I primi scavi hanno portato alla luce antichi reperti sottoposti immediatamente al vaglio degli archeologi e della Soprintendenza Archeologia, Belle Arti e Paesaggio per le province di Ravenna, Forlì-Cesena e Rimini. Nello specifico, sono state rinvenute alcune arche sepolcrali e diverse strutture murarie che rappresentano le fondazioni dell’antico campanile e di parte della chiesa. Dove oggi sorge piazza Armandi, infatti, a partire dal XVI secolo sorgeva l’antica chiesa arcipretale, modificata nel corso dei secoli, fino alla sua definitiva demolizione nel 1899. La nuova chiesa venne ricostruita, a inizio ‘900, sul sedime dove oggi si trova l’attuale, lasciando spazio alla piazza e mantenendo l’antico campanile sul fronte. Con il passaggio del fronte bellico, anche questa chiesa venne distrutta e riedificata nel 1956 sul progetto dell’arch. Alberto Legnani.
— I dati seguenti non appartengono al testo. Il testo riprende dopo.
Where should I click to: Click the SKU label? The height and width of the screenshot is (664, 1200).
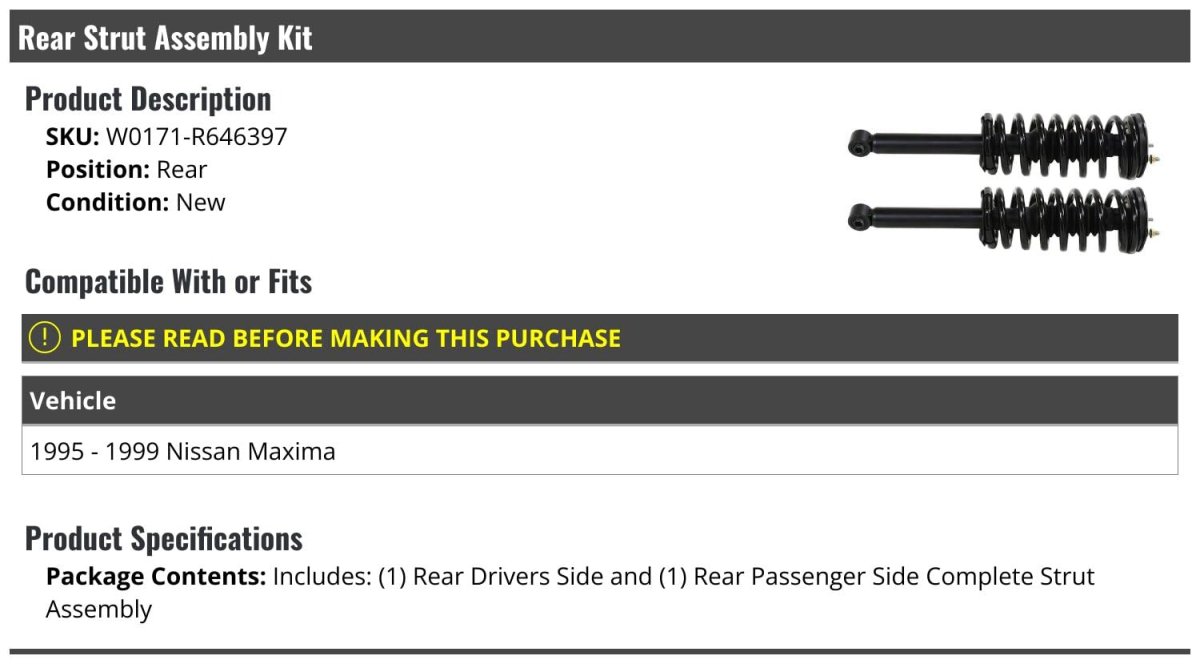[72, 137]
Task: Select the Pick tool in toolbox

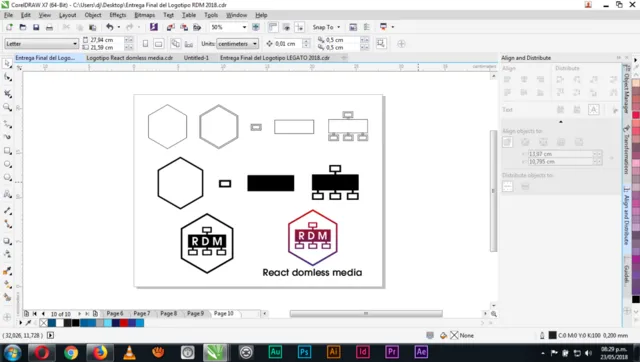Action: [7, 63]
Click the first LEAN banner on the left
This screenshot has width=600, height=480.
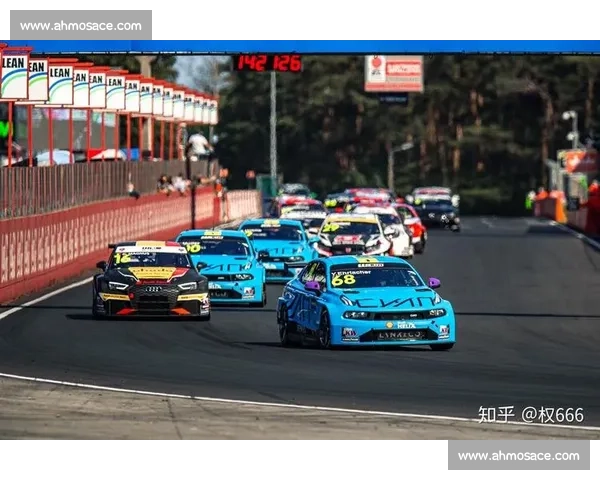point(14,77)
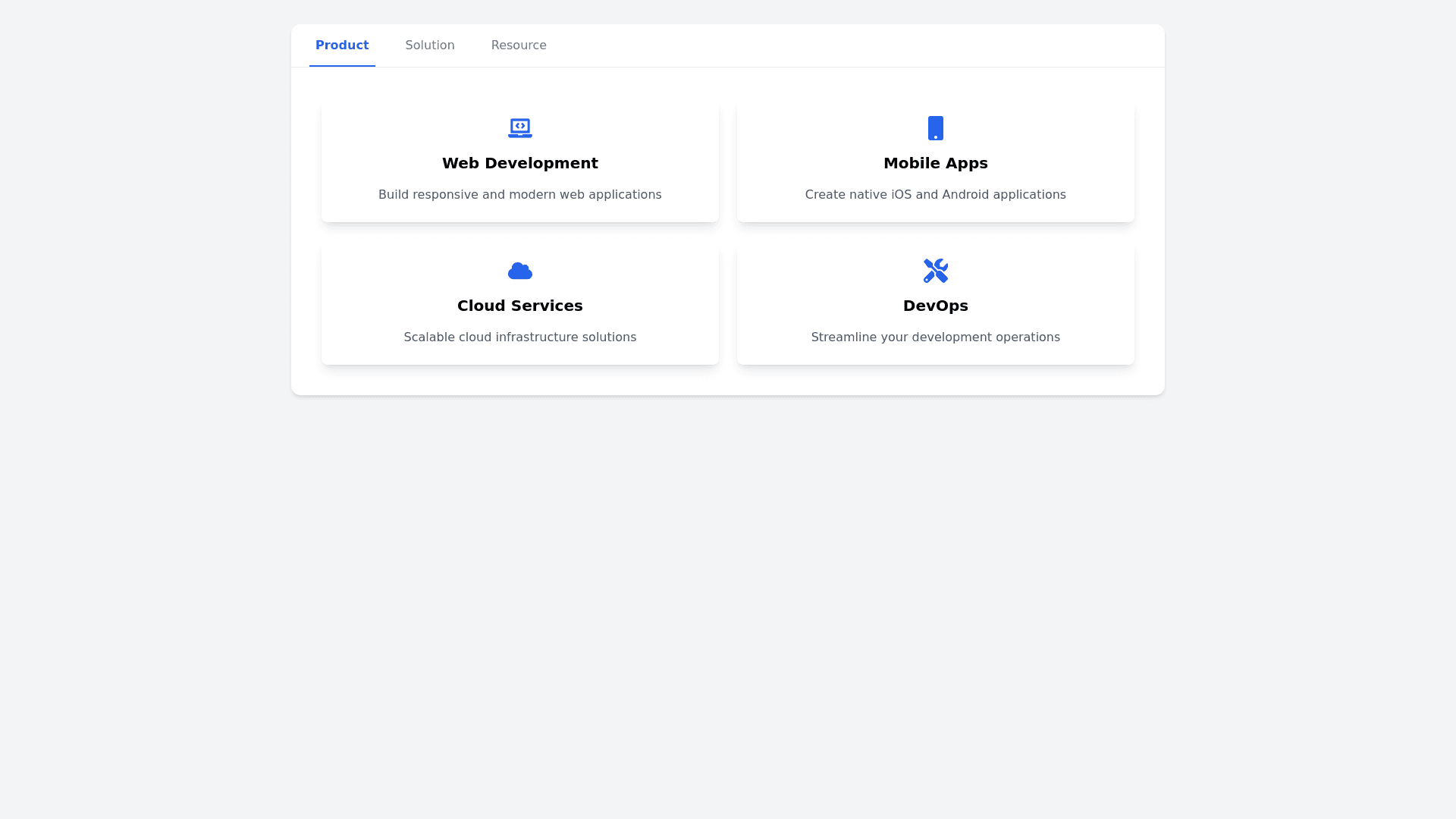Click the blank tab bar area right of Resource
This screenshot has height=819, width=1456.
point(834,46)
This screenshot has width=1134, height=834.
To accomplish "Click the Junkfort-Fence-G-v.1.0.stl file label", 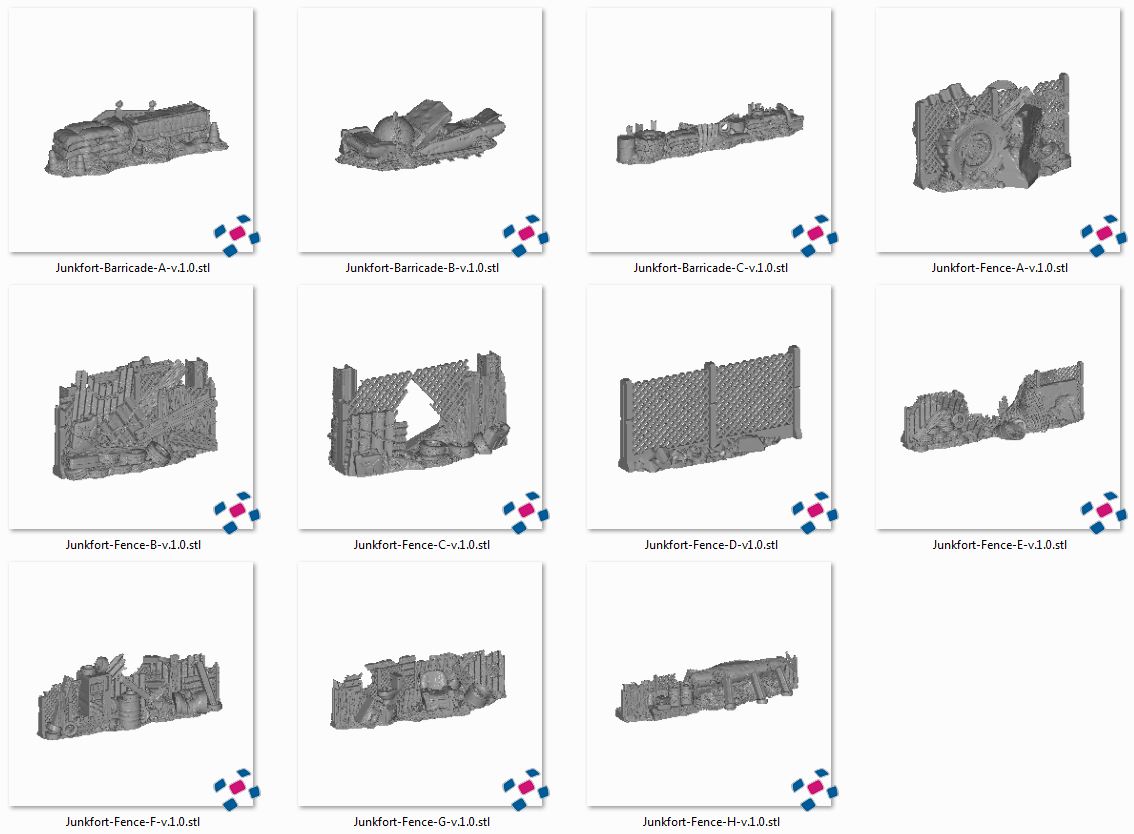I will click(x=421, y=822).

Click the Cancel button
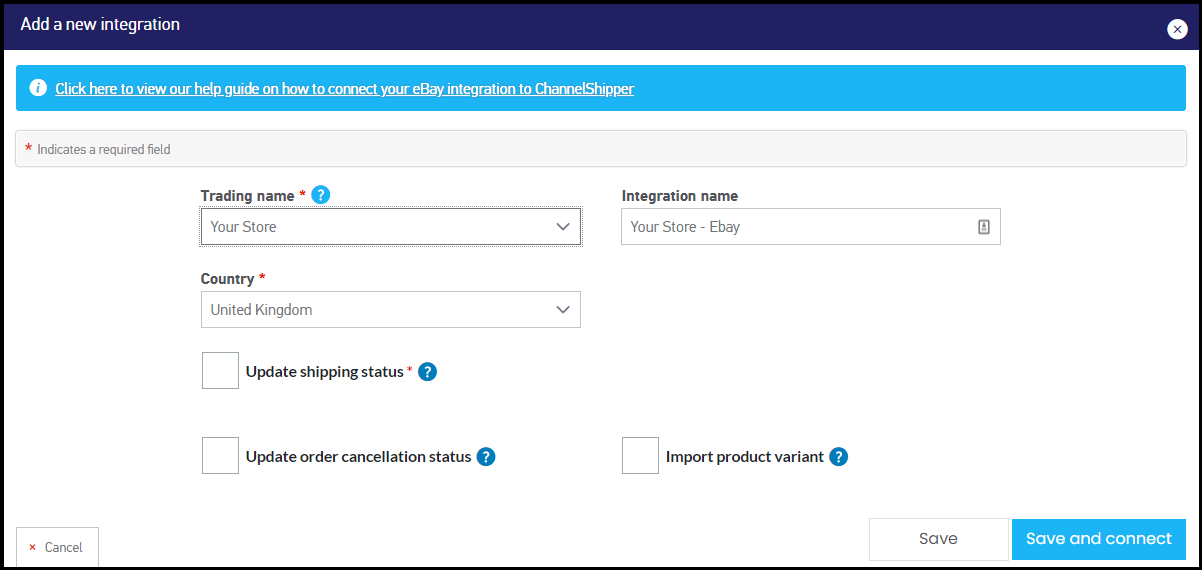(57, 547)
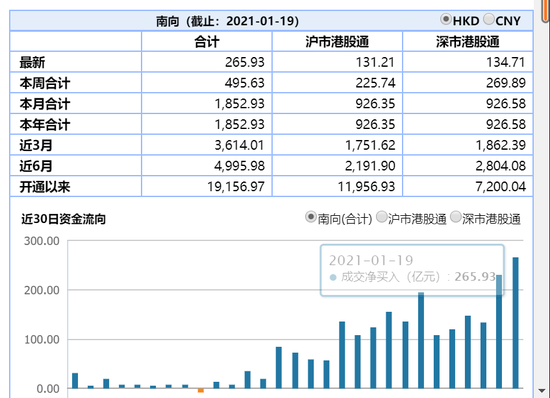
Task: Click the orange negative bar in chart
Action: 201,390
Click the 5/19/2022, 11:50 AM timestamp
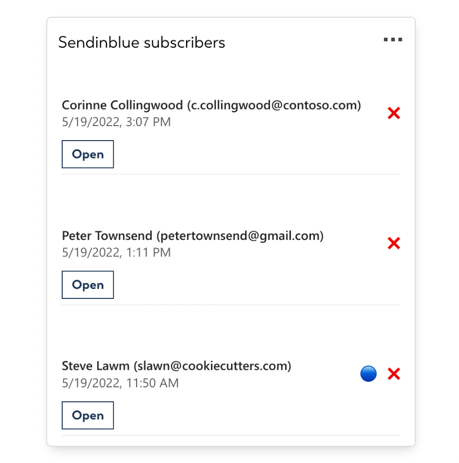Screen dimensions: 459x463 coord(120,383)
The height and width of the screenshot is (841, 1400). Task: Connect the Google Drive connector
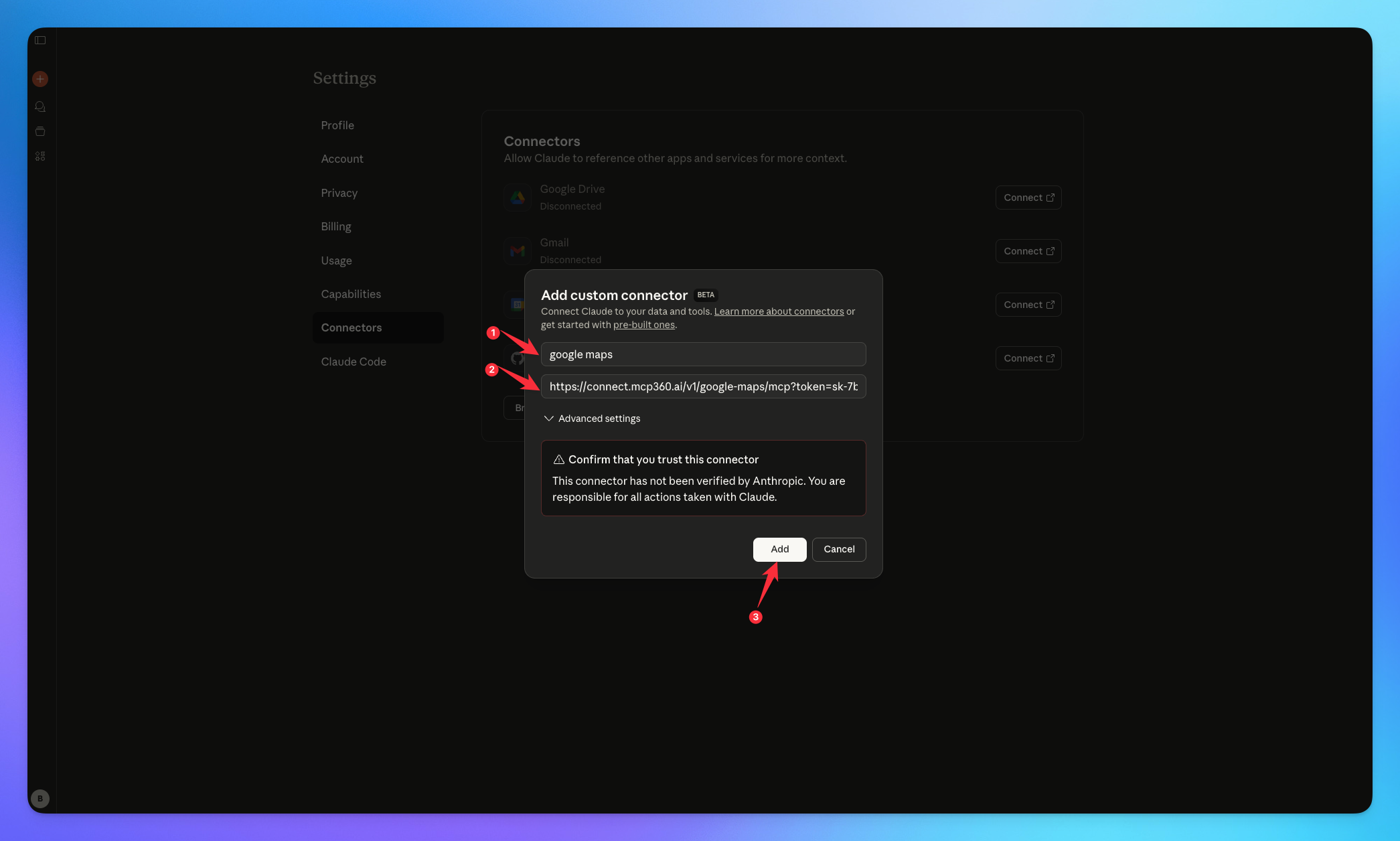coord(1028,198)
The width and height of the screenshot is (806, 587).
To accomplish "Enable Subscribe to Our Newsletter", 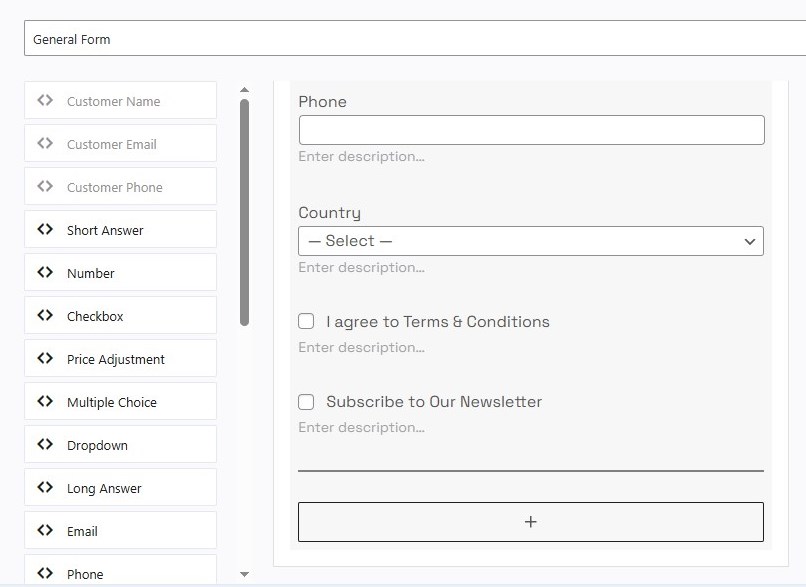I will click(306, 402).
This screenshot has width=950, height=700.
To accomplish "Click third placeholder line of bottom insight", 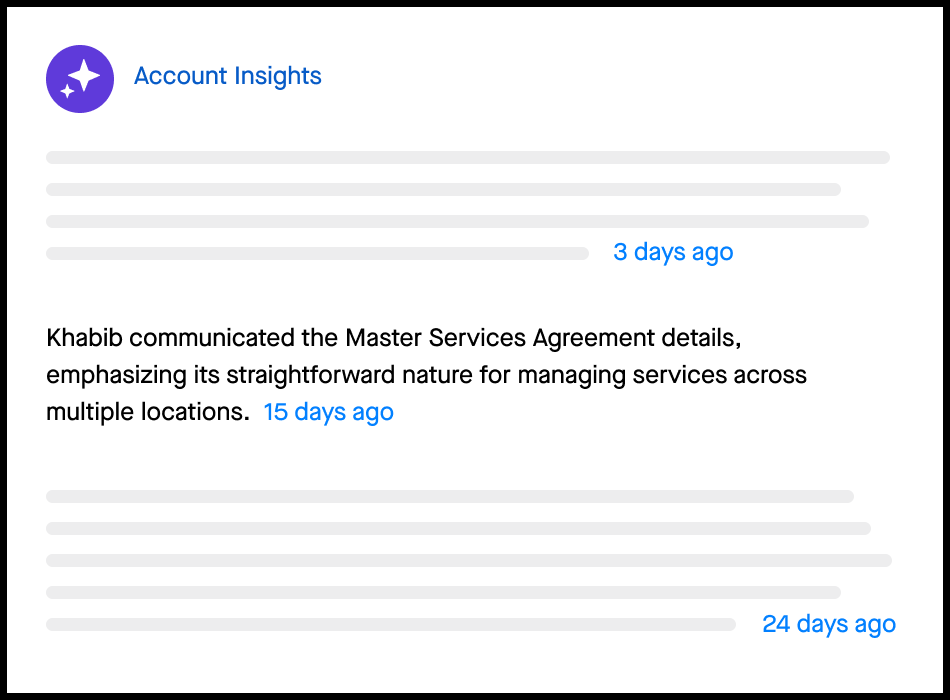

Il cantiere non si è mai completamente fermato, ma i lavori nella parte interessata dai ritrovamenti sono stati prorogati per circa un mese su richiesta dalla Soprintendenza, con la quale gli uffici comunali di Fusignano sono rimasti in contatto costante.

«Si tratta di una complessità, che avevamo previsto, che si aggiunge alla realizzazione dell’intervento e che stiamo gestendo con competenza, grazie alla collaborazione di tutte le professionalità coinvolte – dichiara il sindaco Nicola Pondi -. Nello stesso tempo, è una preziosa occasione che ci permette di arricchire il nostro patrimonio storico e documentale e di rileggere le diverse fasi che, nel corso della storia, hanno trasformato la nostra cittadina».